Compare.

Catchlight vs Evernote.

Evernote helped invent the modern notes app, and it’s still capable. But it’s a cloud service first, which means an account, your notes on someone else’s servers, and a company that can read them. This is the honest case for when that’s fine, and when you’d want something private by design instead.

At a glance. The short version.

CatchlightEvernote
Account neededNone. Ever.Evernote account required
End-to-end encryptedYes, on device, alwaysNo, Evernote holds the keys
Where data livesYour device, optional sync via a folder you ownEvernote’s cloud servers
Notes, tasks & remindersOne unified Take, with notificationsNotes and Tasks, reminders attached
PriceOne flat ~£14.99/yrLimited free tier, then a subscription
Verify the privacyRead the source on GitHubTrust the policy
Who owns itConsidus, a small independent studioOwned by Bending Spoons
PlatformsiPhone (iOS 18+), more plannedCross-platform

Evernote handling verified June 2026. Evernote is a cloud service and is not end-to-end encrypted, so the company can access your notes. Catchlight is pre-launch, its feature set is subject to change.

The honest bit. Is Evernote private?

Evernote encrypts your notes in transit and on its servers, and it lets you encrypt selected text inside a note. But the service holds the keys to the rest, so it can access your notes and can be compelled to. That’s the standard cloud arrangement, and for a lot of people it’s a fair trade for search, sync and sharing.

Catchlight takes the choice off the table. Your Takes are encrypted on your device with a 12-word Privacy Phrase only you hold. There’s no account, and no server of ours for anything to live on.

Power versus calm. What are you actually buying?

Evernote’s strength is also its weight. Notebooks, stacks, web clipper, sharing, integrations. If you want a heavyweight cloud filing cabinet, it delivers. Catchlight is the opposite bet. One kind of thing, a Take, that’s a note, a task and a reminder at once, captured fast and shaped later. Less to manage, nothing to file, private by default.

Being fair. Where Evernote is the better choice.

If you rely on deep web clipping, heavy cross-platform sharing, or a decade of notebooks you don’t want to move, Evernote is built for that and Catchlight isn’t trying to be. If your notes are collaborative and low-stakes, its maturity is genuinely useful.

Where Catchlight is the better choice.

Catchlight is the better choice if you want private by architecture rather than by policy, no account, your own key, and a single place for notes, tasks and reminders that doesn’t ask you to file anything. If “who can read this” matters more to you than “how many notebooks can I have”, it’s the fairer trade.

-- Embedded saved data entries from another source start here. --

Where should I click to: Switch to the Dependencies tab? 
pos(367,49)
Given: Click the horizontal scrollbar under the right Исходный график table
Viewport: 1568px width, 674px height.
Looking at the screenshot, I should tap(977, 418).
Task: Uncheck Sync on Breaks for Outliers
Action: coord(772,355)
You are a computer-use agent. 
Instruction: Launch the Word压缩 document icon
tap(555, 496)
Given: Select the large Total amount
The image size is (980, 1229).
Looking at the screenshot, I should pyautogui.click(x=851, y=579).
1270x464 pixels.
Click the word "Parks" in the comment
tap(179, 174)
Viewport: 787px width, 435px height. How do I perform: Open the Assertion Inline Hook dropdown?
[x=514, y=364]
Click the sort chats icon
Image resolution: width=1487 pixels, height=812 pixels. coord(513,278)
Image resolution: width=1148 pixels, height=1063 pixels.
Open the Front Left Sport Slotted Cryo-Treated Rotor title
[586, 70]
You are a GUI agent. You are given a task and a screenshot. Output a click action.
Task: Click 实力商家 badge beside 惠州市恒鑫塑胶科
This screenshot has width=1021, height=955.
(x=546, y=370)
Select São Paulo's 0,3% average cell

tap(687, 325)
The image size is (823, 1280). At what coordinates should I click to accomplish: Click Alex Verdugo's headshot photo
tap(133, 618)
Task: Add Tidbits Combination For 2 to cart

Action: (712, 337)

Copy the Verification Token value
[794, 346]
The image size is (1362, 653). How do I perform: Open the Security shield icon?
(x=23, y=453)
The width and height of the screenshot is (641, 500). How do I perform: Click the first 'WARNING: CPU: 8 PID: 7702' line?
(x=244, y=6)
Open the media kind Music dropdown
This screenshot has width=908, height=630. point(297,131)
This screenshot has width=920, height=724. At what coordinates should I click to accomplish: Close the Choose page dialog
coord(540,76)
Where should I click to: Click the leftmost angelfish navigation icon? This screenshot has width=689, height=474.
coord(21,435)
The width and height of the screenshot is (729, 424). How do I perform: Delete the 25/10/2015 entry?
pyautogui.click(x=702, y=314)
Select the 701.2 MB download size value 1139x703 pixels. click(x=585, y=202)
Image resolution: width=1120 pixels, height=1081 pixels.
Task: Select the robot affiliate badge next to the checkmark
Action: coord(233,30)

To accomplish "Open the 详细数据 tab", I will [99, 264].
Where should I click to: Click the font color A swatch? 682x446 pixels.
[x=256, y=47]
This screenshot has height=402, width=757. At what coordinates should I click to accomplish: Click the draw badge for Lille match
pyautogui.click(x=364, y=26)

Quick answers. Common questions.

Is Evernote end-to-end encrypted? No. Evernote encrypts in transit and at rest but holds the keys, so it can access your notes. You can encrypt selected text within a note, but not the whole account. Catchlight encrypts everything on your device by default.

Do I need an account for Catchlight, like Evernote? No. No account, no email, no sign-up. You get a 12-word Privacy Phrase on first launch, and that’s your key.

Can Catchlight replace Evernote? For capture, tasks and reminders in one private place, yes. For heavyweight web clipping and team notebooks, Evernote is still the specialist.